Autoencoding Slow Representations for Semi-supervised Data Efficient Regression
This work provides an incremental improvement in data-efficient regression for researchers and practitioners working with time-series data by leveraging slow representations.
This paper explores the 'slowness principle' for unsupervised representation learning, where underlying generative factors change slowly over time, to improve data-efficient regression. By adding slowness regularization to a beta-VAE, the authors compare existing L1/L2 losses and a new Brownian motion-based term, finding that slow representations consistently lead to equal or better downstream task performance and data efficiency.
The slowness principle is a concept inspired by the visual cortex of the brain. It postulates that the underlying generative factors of a quickly varying sensory signal change on a slower time scale. Unsupervised learning of intermediate representations utilizing abundant unlabeled sensory data can be leveraged to perform data-efficient supervised downstream regression.
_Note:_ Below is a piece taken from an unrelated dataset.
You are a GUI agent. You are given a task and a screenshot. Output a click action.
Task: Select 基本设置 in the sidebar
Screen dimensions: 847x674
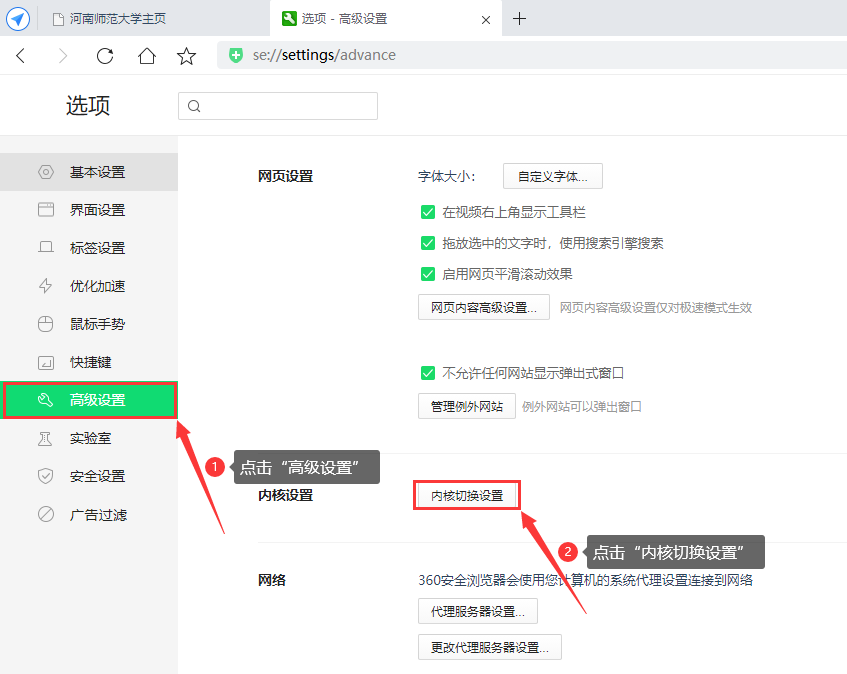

In this paper, we propose a general formulation of slowness for unsupervised representation learning adding a slowness regularization term to the estimate lower bound of the beta-VAE to encourage temporal similarity in observation and latent space. Within this framework we compare existing slowness regularization terms such as the L1 and L2 loss used in existing end-to-end methods, the SlowVAE and propose a new term based on Brownian motion. We empirically evaluate these slowness regularization terms with respect to their downstream task performance and data efficiency. We find that slow representations lead to equal or better downstream task performance and data efficiency in different experiment domains when compared to representations without slowness regularization. Finally, we discuss how the Frechet Inception Distance (FID), traditionally used to determine the generative capabilities of GANs, can serve as a measure to predict the performance of pre-trained Autoencoder model in a supervised downstream task and accelerate hyperparameter search.